Count the lines of the data below that include the string "will", and provide nothing but the result.

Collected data
»»
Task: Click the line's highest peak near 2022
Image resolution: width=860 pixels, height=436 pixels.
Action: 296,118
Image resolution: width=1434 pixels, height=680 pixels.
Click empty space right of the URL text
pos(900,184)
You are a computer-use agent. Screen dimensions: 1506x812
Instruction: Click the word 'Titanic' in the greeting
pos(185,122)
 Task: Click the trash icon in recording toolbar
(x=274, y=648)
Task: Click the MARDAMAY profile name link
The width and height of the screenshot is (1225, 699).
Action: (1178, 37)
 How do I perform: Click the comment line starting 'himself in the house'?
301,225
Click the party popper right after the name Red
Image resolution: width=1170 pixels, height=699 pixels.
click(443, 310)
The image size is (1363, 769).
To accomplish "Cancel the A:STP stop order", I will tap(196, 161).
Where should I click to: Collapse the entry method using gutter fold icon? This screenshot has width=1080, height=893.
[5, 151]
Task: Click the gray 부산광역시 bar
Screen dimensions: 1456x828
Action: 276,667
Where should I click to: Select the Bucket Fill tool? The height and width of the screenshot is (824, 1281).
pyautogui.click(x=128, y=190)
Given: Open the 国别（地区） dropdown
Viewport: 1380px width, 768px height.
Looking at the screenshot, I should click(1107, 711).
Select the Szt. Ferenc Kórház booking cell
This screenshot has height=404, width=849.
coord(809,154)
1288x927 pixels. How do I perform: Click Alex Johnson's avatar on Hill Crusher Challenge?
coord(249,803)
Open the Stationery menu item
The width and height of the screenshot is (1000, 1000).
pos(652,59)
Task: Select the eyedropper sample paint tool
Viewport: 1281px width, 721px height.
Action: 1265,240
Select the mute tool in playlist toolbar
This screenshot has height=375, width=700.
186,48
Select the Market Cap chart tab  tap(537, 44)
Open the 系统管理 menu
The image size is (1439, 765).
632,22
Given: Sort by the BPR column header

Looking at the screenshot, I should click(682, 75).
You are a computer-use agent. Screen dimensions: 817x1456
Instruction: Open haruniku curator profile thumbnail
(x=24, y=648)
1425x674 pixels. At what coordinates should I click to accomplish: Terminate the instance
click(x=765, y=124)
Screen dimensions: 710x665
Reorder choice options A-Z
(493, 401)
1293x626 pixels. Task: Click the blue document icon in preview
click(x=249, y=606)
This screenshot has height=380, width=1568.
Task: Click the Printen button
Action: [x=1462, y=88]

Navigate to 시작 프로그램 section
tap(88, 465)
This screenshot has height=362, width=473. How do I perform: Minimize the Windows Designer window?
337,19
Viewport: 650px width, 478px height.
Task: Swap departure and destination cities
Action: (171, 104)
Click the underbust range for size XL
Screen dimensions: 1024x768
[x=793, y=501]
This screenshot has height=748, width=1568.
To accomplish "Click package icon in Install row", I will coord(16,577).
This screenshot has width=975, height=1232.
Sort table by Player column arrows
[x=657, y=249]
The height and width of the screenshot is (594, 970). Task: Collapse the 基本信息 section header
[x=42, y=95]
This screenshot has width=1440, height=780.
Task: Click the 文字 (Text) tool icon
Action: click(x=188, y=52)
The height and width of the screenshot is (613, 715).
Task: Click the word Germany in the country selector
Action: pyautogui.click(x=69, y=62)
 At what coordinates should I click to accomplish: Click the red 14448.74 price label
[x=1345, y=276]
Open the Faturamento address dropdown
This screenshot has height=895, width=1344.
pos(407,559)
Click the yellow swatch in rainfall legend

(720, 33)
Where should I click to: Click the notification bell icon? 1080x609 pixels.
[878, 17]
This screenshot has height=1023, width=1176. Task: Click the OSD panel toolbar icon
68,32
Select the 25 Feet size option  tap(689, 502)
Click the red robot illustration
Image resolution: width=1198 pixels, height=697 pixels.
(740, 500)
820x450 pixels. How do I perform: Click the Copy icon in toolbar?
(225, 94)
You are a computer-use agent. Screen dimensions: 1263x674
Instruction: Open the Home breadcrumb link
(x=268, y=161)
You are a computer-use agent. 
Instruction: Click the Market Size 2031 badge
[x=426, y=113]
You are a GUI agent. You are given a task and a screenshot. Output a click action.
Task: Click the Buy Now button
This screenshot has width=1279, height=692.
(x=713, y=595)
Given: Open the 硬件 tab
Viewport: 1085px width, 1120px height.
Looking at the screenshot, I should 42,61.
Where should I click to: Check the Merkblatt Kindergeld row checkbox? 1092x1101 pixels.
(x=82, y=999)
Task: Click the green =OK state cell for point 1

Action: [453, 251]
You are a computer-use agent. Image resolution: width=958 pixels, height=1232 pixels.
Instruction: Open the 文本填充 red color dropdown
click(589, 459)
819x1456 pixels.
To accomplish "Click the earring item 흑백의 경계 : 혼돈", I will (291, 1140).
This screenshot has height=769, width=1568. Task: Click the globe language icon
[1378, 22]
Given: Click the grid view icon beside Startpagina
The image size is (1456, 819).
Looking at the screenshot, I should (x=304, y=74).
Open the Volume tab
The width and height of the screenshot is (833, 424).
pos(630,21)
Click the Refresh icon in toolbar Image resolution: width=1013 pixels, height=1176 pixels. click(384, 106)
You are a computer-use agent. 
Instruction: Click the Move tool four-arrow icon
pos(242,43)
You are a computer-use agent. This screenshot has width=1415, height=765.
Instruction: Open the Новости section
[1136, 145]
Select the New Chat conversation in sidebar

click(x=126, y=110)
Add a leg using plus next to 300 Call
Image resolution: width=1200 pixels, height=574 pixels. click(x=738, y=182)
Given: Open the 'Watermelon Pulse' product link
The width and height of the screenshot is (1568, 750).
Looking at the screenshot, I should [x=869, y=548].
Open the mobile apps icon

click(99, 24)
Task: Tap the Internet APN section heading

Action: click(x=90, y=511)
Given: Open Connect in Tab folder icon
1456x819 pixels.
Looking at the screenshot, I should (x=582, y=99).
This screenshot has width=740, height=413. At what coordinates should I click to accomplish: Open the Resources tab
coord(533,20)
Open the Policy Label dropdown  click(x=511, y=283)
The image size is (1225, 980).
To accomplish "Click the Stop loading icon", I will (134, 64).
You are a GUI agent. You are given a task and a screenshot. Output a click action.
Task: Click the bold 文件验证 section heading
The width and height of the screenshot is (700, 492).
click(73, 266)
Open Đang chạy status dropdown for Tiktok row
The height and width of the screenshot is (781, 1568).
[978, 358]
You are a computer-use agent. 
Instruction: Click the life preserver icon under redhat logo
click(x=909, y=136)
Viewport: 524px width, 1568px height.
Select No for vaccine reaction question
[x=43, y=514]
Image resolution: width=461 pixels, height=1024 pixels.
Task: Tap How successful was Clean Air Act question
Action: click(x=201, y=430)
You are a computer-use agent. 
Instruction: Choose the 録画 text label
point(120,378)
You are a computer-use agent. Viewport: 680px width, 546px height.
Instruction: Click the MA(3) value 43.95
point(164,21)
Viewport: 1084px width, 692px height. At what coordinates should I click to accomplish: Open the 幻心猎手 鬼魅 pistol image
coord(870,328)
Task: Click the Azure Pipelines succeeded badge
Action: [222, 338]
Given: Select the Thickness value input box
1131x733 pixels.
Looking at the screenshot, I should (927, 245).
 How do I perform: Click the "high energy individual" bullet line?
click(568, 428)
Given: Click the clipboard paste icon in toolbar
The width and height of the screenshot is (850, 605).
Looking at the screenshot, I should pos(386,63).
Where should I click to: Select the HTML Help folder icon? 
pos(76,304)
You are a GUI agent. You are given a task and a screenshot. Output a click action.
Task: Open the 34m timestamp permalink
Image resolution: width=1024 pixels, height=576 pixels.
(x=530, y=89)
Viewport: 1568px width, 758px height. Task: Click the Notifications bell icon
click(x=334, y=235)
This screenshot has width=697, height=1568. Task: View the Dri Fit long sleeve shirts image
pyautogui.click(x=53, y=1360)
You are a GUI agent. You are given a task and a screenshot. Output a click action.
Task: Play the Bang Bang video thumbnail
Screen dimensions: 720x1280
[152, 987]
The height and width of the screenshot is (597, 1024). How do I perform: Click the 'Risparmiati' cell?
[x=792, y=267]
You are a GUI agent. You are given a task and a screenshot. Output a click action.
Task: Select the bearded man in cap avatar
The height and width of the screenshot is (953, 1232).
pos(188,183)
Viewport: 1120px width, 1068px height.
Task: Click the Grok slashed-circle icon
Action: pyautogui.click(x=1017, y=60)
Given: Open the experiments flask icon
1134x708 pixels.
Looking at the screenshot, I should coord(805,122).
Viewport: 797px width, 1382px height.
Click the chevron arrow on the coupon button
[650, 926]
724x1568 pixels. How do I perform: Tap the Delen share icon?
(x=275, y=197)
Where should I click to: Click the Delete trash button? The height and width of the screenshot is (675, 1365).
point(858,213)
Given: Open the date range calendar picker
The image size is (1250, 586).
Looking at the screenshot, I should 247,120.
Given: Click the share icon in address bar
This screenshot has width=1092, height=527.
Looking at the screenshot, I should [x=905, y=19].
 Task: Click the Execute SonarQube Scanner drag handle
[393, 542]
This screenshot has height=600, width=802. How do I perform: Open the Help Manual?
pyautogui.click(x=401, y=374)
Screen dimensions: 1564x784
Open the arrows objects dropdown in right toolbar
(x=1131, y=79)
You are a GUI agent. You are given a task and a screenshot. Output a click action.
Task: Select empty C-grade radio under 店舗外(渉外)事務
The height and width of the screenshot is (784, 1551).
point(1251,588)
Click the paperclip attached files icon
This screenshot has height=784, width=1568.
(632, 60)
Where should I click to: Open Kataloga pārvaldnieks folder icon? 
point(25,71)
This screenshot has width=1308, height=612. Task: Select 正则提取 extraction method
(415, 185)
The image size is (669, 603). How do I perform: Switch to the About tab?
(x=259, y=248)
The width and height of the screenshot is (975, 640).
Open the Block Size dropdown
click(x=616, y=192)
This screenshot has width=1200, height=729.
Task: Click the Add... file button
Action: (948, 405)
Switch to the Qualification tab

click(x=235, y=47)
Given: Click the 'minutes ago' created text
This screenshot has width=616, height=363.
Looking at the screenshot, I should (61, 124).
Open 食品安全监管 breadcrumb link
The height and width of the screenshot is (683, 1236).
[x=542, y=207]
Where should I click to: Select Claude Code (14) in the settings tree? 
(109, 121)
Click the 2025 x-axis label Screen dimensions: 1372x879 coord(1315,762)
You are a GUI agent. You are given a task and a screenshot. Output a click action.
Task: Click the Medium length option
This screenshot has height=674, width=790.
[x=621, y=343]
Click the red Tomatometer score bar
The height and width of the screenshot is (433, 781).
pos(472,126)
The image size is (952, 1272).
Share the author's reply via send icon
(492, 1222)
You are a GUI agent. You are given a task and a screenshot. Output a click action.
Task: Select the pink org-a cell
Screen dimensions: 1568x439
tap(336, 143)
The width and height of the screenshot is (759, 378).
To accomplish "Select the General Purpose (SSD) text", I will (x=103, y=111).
««
■ **PROBLEM SOLUTION**
5